__Exercise directions__
Filter the lines below, keeping each one that holds "computer".

__Records for processing__

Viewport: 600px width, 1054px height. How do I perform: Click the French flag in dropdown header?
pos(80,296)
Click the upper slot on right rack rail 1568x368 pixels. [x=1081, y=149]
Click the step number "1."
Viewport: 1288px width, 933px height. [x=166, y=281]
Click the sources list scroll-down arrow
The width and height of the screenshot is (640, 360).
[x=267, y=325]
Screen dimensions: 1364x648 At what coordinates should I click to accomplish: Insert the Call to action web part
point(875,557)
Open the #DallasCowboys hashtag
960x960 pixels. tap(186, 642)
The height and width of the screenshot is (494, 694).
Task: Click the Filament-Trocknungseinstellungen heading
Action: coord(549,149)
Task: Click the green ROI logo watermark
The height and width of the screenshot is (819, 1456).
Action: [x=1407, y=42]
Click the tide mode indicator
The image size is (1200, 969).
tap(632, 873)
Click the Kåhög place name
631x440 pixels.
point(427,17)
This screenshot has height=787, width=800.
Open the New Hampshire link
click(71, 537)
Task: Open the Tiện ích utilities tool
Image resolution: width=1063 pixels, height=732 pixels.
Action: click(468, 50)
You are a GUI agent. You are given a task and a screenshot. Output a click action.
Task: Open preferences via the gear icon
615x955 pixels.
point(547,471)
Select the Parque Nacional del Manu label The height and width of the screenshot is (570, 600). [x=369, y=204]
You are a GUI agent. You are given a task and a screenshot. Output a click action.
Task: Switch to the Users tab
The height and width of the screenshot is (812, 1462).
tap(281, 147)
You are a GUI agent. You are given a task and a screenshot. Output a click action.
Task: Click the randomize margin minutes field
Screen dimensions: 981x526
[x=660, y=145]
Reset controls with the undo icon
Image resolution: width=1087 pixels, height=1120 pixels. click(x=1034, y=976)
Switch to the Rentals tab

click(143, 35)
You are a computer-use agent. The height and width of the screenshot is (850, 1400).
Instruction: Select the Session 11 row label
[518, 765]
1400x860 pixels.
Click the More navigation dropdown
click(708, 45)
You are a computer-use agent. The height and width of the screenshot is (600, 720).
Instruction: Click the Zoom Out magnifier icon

__Task result__
You are a computer-use agent. The height and width of the screenshot is (850, 1400).
You are a computer-use agent. The height and width of the screenshot is (600, 720).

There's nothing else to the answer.